--- FRAGMENTO PROPORCIONADO ---
Guillaume Senez se estrena en el largometraje con Keeper, una mirada más a la adolescencia que se suma a películas recientes como la belga Home, de Fien Troch, compatriota del director que aquí nos ocupa; o la española La madre, del cineasta pucelano Alberto Morais. Como es natural, está presente en cierta medida la carencia de gracia que tiene esa franja que se corresponde con los 15 o los 16 años (edad de los protagonistas de la obra), precisamente por ser ese justo momento en el que te encuentras en tierra de nadie, es decir, sin la total falta de conciencia del niño (único instante que puede ser considerado como momento feliz y al que intentaremos volver una y otra vez durante la vida adulta) pero todavía con sueños absurdos que ascienden en un in crescendo irracional y con una facultad de autodestrucción todavía muy pobre (no hay nada más antiestético y vulgar que la autodestrucción del adolescente y del yonki avanzado). Es así como estos directores, ante la falta de todo que tiene el objeto al que apuntan, hacen uso del artificio de la dramatización para poder aportar algo de chispa a su narración. Así, mientras Troch construye una historia sobre la violencia causada por las ultradifíciles relaciones familiares de sus protagonistas; o mientras Morais lleva a su chaval por mil sitios ruinosos porque su madre depresiva pasa de él completamente; será Senez quien sitúe al espectador ante una pareja de quinceañeros que se encuentran ante el terrible acontecimiento del embarazo.

--- DATOS PROPORCIONADOS ---
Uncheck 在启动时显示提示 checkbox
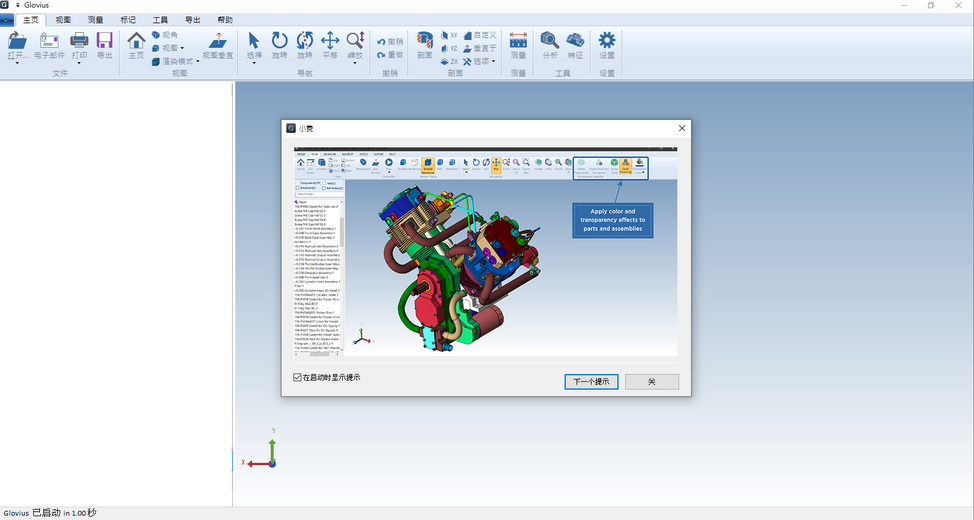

--- TRABAJO REQUERIDO ---
Reescribe como lista, más breve, el párrafo de la reseña que empieza con «Guillaume Senez se estrena», conservando sus datos principales. El material no guarda relación con la reseña.

--- RESULTADO ---
- Guillaume Senez debuta en el largometraje con Keeper, otra mirada a la adolescencia.
- La película se suma a títulos recientes como la belga Home, de Fien Troch, compatriota de Senez, y la española La madre, del cineasta pucelano Alberto Morais.
- A los 15 o 16 años, la edad de los protagonistas, hay cierta carencia de gracia. Es una tierra de nadie entre la inconsciencia del niño, único momento feliz, y unos sueños absurdos acompañados de una facultad de autodestrucción aún muy pobre.
- Ante esa falta, estos directores recurren a la dramatización para dar chispa a la narración.
- Troch narra la violencia causada por relaciones familiares ultradifíciles.
- Morais lleva a su chaval por sitios ruinosos porque su madre depresiva pasa de él.
- Senez sitúa al espectador ante una pareja de quinceañeros que afronta un embarazo.